▶ [SUPPLIED TEXT]
U.S. Army director of the Joint Staff (born 1968)

Douglas Arthur Sims II is a retired United States Army lieutenant general who last served as director of the Joint Staff from 2024 to 2025. He previously recently served as the director for operations of the Joint Staff from 2022 to 2024. Before that he was commanding general of the 1st Infantry Division at Fort Riley from 2020 to 2022 and deputy director for Regional Operations and Force Management of the Joint Staff from 2018 to 2020.

==Biography==
Sims was commissioned as a second lieutenant in 1991 after graduating from the United States Military Academy with a Bachelor of Science degree in political science. His education also includes a Master of Arts degree in management from Webster University, the United States Army Basic and Advanced Infantry Officer Courses, and the United States Army Command and General Staff College.

From November 1991 to April 1994 he was a platoon leader in the 505th Infantry Regiment, 82nd Airborne Division, at Fort Bragg, North Carolina, and then until August 1995 he was a platoon leader in the 75th Ranger Regiment at Fort Lewis, Washington. Sims was a student at the United States Army Infantry School at Fort Benning, Georgia, between 1995 and 1996, and became an assistant professor of military science at the University of Pittsburgh in Pennsylvania from April 1996 to May 1998. He was then a battalion headquarters company commander in the 501st Parachute Infantry Regiment, 172nd Infantry Brigade, at Ford Richardson, Alaska, until February 2000. Between March 2000 and May 2001 Sims became the commander of C Company in the 3rd Infantry Regiment (The Old Guard), at Fort Myers, Virginia, and then the regimental assistant operations officer. After that, he was the aide-de-camp to the commanding general, United States Army Military District of Washington at Fort McNair, Washington, DC, until July 2002.

Sims was a student at the U.S. Army Command and General Staff College from August 2002 until June 2003, and then a battalion executive officer in the 5th Infantry Regiment, 1st Stryker Brigade, 25th Infantry Division, at Fort Lewis, Washington until June 2004. He was the operations officer of the 1st Stryker Brigade Combat Team and took part in the Iraq War during that time, until September 2005. Between then and May 2008 Sims held several positions at the United States Special Operations Command at MacDill Air Force Base, Florida. From July 2008 to January 2009 he was deputy commander of the 2nd Cavalry Regiment, stationed in Germany, and was deployed to Iraq again. After that, Sims became the commander of 1st Squadron, 2nd Cavalry Regiment until July 2011, and in the role had a deployment to Afghanistan. From August 2011 to June 2012 he was a Senior Service College Fellow in security studies at the Massachusetts Institute of Technology.

▶ [WORK ORDER]
Continue the biography of Douglas Arthur Sims II from the point at which it stops.

▶ [EXTRACTED DATA]
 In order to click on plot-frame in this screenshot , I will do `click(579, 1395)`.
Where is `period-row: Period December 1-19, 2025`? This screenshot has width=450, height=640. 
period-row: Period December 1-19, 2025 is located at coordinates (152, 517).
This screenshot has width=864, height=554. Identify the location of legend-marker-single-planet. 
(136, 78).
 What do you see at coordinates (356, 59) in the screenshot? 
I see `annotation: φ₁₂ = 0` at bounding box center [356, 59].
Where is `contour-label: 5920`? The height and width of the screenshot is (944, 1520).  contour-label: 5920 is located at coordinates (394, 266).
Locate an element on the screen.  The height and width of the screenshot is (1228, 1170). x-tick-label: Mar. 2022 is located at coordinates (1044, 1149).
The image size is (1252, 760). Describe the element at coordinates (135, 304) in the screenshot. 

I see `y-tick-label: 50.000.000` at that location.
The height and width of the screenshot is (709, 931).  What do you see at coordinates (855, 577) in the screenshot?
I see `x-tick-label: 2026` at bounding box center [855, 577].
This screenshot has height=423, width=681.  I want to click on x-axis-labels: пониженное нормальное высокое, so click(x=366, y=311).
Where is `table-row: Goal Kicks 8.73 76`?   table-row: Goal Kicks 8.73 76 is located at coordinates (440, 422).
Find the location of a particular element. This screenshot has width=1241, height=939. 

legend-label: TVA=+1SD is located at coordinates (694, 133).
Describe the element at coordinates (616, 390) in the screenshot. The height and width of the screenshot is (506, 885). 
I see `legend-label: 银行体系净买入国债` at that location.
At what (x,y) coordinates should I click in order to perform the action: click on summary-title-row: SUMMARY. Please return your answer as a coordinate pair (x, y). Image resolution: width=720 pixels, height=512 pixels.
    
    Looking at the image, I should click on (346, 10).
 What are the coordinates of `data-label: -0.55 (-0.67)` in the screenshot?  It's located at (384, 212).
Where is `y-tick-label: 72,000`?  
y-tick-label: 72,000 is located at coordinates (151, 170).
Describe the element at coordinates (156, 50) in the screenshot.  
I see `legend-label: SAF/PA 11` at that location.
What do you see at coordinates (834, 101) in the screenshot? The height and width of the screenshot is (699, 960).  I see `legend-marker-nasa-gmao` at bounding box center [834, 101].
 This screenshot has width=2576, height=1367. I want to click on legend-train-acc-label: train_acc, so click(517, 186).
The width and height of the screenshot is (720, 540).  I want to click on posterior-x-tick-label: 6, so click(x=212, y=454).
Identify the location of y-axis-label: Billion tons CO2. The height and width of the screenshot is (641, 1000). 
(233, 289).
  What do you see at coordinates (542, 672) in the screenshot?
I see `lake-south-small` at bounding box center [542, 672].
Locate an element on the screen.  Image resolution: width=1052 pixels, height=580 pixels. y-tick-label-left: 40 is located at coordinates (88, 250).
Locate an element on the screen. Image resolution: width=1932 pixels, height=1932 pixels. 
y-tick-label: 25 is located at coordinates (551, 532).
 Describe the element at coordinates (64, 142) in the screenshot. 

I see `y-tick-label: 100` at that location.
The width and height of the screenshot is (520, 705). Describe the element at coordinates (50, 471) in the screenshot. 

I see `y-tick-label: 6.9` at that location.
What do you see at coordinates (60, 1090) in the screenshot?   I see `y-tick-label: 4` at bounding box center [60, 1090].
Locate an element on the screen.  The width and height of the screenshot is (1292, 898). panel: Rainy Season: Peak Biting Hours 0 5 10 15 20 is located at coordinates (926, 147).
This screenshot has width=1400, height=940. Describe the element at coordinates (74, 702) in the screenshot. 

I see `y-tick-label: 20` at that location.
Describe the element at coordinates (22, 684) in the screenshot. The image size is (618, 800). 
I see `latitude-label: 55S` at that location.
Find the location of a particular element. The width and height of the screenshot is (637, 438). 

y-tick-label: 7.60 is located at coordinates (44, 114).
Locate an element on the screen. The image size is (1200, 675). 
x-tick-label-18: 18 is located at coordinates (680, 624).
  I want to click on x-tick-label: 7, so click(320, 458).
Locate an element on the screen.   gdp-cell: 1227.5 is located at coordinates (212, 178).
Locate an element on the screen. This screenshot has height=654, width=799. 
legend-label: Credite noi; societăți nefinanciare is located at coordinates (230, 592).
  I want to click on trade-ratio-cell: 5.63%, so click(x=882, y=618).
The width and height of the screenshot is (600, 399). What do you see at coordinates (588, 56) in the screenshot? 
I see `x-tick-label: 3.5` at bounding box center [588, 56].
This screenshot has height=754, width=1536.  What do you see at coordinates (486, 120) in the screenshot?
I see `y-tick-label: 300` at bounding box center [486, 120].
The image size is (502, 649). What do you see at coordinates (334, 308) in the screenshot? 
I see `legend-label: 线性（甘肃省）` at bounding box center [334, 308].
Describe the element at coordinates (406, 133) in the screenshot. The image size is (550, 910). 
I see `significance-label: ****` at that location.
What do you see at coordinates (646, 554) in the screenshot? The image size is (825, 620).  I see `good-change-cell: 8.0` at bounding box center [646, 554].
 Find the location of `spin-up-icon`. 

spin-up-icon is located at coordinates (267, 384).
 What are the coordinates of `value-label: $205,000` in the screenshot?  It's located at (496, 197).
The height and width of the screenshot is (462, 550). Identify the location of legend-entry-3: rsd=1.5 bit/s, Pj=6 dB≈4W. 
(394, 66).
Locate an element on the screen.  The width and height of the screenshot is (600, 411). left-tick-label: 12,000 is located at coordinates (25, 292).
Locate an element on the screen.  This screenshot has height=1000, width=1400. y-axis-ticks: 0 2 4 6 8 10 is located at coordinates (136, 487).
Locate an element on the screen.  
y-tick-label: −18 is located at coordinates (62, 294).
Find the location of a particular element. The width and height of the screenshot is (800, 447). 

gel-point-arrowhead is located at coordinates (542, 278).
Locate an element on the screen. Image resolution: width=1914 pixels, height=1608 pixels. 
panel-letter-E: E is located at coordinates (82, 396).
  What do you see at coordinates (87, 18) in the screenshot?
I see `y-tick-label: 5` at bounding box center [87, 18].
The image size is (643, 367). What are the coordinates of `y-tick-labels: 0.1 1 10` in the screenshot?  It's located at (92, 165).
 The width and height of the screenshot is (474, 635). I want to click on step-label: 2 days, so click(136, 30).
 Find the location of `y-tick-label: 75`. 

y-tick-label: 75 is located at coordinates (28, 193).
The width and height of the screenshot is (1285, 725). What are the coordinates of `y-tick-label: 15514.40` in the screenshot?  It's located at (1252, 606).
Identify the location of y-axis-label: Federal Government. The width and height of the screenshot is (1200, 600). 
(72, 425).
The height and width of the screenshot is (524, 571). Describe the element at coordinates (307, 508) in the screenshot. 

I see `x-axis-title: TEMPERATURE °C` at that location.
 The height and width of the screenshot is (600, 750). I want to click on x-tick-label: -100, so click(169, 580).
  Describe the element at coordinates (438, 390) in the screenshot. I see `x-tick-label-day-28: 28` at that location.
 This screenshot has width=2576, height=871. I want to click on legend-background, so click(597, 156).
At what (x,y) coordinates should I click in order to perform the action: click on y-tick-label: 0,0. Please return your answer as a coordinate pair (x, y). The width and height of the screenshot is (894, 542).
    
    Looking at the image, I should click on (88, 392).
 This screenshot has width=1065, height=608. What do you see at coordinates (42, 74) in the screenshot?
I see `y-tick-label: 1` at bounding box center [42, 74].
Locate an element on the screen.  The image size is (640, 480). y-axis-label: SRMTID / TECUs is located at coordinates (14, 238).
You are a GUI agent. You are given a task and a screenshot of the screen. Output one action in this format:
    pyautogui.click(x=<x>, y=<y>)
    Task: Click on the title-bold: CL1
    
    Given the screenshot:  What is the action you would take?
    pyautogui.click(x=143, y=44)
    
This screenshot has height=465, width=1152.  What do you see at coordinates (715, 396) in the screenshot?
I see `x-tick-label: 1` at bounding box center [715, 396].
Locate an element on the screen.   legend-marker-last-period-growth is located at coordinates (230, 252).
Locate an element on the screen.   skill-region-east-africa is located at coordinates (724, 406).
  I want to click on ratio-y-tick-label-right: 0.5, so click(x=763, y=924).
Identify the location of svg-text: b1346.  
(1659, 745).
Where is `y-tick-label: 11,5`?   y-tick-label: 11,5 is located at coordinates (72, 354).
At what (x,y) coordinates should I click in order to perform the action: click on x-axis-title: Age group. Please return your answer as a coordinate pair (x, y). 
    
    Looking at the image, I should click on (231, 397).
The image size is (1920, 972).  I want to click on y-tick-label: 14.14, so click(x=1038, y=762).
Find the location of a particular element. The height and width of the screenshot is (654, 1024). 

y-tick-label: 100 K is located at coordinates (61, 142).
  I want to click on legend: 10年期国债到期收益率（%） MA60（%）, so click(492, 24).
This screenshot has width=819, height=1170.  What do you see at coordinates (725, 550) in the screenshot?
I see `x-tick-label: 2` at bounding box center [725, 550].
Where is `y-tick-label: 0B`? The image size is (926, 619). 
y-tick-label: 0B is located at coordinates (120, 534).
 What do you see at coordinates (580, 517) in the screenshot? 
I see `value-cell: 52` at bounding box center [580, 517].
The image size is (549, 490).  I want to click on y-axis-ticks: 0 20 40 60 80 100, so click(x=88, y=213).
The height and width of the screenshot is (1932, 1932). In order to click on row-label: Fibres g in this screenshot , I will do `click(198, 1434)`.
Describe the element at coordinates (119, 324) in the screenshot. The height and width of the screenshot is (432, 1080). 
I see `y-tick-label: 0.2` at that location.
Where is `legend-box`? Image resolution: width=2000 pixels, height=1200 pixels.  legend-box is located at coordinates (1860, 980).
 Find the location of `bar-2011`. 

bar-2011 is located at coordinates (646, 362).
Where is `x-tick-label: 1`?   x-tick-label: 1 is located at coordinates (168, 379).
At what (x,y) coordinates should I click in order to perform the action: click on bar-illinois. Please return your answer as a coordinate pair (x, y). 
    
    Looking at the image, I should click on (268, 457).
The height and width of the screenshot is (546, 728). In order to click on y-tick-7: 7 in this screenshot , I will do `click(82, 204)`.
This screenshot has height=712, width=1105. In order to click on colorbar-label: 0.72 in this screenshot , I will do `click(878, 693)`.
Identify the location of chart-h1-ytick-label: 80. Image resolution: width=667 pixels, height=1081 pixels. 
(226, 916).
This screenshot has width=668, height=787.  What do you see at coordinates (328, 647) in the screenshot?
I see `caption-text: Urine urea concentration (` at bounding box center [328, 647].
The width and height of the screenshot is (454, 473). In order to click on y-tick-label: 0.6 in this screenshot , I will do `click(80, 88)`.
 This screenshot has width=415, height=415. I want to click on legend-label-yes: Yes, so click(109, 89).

▶ [ANSWER]
He was the commander of the 2nd Cavalry Regiment between January 2013 and July 2014, during which time he led it in Afghanistan, and after that he was the chief of staff of the 4th Infantry Division at Fort Carson, Colorado from August 2014 to July 2016. Sims was then the Deputy Commanding General (Support) of the 1st Cavalry Division until May 2017, with another deployment to Afghanistan. He was the U.S. Army Director for Operations, Readiness and Mobilization at the Army Staff from June 2017 to June 2018, before becoming the Deputy Director for Regional Operations and Force Management at the Joint Staff, The Pentagon, until June 2020. Sims commanded the 1st Infantry Division at Fort Riley, Kansas, from August 2020 to May 2022, and then was appointed as Director for Operations of the Joint Staff. In October 2023, Sims was nominated for appointment as Director of the Joint Staff, and took up the post in January 2024. Despite his nomination by the Army for his fourth star, defense secretary Pete Hegseth removed his nomination allegedly based on Sims’s previous work for General Mark Milley, a former Chairman of the Joint Chiefs, Sims retired from the Army at the end of September 2025, with over 34 years of service.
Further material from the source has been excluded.